[Stored items]
__________________________________________________
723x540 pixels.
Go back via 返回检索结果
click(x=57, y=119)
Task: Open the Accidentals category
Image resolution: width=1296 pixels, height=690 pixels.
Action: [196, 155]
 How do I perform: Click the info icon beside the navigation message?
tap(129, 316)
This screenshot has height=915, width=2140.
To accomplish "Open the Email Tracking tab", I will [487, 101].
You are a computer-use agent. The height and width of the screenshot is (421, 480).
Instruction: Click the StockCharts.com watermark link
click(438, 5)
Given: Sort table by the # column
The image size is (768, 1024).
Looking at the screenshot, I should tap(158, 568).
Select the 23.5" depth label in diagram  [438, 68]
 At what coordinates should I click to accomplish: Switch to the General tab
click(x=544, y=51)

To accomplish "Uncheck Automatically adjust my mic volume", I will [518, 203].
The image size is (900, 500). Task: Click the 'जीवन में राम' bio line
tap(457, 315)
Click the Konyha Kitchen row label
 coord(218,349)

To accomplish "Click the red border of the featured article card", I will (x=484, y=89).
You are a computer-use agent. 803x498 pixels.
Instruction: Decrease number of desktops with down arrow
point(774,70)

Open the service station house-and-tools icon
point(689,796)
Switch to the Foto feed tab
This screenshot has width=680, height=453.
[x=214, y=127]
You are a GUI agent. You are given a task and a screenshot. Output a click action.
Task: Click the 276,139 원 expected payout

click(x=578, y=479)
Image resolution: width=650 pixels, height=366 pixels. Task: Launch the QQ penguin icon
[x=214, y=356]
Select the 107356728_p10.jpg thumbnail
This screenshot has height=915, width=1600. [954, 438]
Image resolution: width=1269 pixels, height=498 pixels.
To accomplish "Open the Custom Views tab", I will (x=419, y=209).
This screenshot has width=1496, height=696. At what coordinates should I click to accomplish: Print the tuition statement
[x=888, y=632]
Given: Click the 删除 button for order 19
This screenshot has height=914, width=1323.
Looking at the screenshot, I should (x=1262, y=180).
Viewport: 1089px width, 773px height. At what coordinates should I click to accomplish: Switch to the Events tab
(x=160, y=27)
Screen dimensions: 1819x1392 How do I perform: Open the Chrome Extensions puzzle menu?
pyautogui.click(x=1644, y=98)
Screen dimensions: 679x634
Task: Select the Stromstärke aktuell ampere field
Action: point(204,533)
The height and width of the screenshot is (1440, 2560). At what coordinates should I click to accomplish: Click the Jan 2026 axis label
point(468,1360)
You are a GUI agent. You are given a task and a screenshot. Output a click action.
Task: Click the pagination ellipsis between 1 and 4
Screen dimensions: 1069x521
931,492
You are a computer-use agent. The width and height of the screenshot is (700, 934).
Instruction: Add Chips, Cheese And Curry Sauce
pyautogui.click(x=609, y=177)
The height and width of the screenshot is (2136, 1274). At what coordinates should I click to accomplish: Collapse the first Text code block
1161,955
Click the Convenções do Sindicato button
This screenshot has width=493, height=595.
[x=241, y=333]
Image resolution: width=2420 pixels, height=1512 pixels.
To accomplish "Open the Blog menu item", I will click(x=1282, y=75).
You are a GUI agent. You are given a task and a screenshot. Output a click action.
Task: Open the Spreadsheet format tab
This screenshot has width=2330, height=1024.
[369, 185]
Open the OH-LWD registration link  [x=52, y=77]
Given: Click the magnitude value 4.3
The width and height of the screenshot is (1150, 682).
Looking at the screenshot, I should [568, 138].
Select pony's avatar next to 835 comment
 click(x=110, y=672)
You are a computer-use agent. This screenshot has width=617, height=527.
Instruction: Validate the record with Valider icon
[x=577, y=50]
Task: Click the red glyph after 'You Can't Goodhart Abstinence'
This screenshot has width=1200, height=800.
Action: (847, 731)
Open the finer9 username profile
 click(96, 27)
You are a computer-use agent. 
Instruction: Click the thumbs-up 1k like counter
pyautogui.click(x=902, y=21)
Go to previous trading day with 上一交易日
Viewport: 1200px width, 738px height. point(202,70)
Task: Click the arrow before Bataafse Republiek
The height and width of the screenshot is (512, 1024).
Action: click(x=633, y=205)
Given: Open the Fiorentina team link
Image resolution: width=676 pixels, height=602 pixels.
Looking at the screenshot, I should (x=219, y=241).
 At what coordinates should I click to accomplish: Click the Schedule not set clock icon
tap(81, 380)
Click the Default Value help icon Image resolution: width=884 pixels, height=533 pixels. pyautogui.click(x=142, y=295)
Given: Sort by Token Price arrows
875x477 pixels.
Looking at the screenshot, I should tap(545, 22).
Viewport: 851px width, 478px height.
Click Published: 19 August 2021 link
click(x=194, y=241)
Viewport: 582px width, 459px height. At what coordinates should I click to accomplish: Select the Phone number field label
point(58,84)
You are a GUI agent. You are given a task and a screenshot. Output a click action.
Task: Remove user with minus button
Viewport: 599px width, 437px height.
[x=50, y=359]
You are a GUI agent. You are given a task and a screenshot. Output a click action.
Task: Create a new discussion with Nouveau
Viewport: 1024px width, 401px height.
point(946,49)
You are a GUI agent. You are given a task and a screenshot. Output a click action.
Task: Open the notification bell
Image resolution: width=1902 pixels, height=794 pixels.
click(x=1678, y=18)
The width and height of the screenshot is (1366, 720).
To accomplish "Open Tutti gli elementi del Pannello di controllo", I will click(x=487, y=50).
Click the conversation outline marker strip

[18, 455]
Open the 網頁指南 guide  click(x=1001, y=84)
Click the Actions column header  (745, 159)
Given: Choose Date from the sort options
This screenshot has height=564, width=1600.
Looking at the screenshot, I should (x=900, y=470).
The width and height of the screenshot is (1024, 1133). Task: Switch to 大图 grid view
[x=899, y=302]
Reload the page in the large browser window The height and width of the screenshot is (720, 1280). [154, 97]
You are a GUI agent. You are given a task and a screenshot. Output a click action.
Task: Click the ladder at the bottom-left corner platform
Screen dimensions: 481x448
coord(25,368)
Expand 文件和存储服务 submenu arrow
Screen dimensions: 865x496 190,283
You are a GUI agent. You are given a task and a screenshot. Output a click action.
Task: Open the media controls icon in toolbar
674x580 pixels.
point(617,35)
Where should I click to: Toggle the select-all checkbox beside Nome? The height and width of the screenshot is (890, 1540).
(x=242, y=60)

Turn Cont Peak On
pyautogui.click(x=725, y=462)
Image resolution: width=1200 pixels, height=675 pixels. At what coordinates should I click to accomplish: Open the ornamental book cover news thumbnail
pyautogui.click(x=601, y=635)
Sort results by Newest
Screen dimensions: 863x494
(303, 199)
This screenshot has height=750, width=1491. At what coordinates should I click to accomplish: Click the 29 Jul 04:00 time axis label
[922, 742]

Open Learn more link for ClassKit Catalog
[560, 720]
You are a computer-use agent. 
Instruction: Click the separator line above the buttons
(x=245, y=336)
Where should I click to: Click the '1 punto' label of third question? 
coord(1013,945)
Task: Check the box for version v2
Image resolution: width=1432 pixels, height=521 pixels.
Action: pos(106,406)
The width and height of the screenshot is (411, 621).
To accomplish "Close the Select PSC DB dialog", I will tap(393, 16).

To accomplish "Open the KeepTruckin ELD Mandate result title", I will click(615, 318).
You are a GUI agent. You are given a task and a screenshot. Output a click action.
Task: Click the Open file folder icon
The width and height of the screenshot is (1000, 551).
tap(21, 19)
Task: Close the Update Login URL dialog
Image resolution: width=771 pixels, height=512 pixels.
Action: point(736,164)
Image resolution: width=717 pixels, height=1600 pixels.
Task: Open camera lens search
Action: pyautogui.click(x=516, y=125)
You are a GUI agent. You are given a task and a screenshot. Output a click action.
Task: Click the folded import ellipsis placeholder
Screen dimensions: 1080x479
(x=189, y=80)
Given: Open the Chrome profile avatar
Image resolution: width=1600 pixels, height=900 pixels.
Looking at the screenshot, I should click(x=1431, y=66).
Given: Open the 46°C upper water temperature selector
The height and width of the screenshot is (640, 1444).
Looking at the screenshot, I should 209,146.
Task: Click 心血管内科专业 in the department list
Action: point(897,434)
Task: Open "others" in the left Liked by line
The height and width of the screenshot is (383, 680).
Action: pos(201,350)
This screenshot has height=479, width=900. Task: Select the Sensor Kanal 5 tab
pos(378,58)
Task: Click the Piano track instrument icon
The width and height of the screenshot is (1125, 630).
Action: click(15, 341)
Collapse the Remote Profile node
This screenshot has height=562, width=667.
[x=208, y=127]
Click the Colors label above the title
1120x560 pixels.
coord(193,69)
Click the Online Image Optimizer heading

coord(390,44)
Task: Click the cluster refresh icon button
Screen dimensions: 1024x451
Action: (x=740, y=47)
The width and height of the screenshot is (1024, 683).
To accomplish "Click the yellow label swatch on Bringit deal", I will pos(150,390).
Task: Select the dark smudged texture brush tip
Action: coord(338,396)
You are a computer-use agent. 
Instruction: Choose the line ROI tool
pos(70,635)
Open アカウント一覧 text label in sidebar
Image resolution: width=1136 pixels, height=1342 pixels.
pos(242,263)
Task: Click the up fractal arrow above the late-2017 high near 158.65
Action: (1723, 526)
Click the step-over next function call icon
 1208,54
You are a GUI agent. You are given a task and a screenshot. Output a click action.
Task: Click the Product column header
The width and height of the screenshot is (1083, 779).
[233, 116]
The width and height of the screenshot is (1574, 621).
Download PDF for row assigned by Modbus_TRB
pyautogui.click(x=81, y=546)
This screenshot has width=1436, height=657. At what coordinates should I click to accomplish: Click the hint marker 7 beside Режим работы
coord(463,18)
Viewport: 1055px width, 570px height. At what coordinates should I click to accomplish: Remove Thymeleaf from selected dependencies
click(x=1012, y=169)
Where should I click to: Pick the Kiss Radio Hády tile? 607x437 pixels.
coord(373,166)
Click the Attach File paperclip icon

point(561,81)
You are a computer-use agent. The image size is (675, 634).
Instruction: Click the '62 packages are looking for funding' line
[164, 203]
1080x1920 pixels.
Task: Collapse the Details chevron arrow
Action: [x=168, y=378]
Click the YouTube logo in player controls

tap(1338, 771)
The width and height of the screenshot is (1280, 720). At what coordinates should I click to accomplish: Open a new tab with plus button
__________________________________________________
▶ **TASK ITEM**
Output the lines of the records above exactly as they appear, from the line containing "The height and width of the screenshot is (2136, 1274)." through the line containing "Task: Click the arrow".

▶ **EXERCISE RESPONSE**
The height and width of the screenshot is (2136, 1274). At what coordinates should I click to accomplish: Collapse the first Text code block
1161,955
Click the Convenções do Sindicato button
This screenshot has width=493, height=595.
[x=241, y=333]
Image resolution: width=2420 pixels, height=1512 pixels.
To accomplish "Open the Blog menu item", I will click(x=1282, y=75).
You are a GUI agent. You are given a task and a screenshot. Output a click action.
Task: Open the Spreadsheet format tab
This screenshot has width=2330, height=1024.
[369, 185]
Open the OH-LWD registration link  [x=52, y=77]
Given: Click the magnitude value 4.3
The width and height of the screenshot is (1150, 682).
Looking at the screenshot, I should [568, 138].
Select pony's avatar next to 835 comment
 click(x=110, y=672)
You are a computer-use agent. This screenshot has width=617, height=527.
Instruction: Validate the record with Valider icon
[x=577, y=50]
Task: Click the red glyph after 'You Can't Goodhart Abstinence'
This screenshot has width=1200, height=800.
Action: (847, 731)
Open the finer9 username profile
 click(96, 27)
You are a computer-use agent. 
Instruction: Click the thumbs-up 1k like counter
pyautogui.click(x=902, y=21)
Go to previous trading day with 上一交易日
Viewport: 1200px width, 738px height. point(202,70)
Task: Click the arrow before Bataafse Republiek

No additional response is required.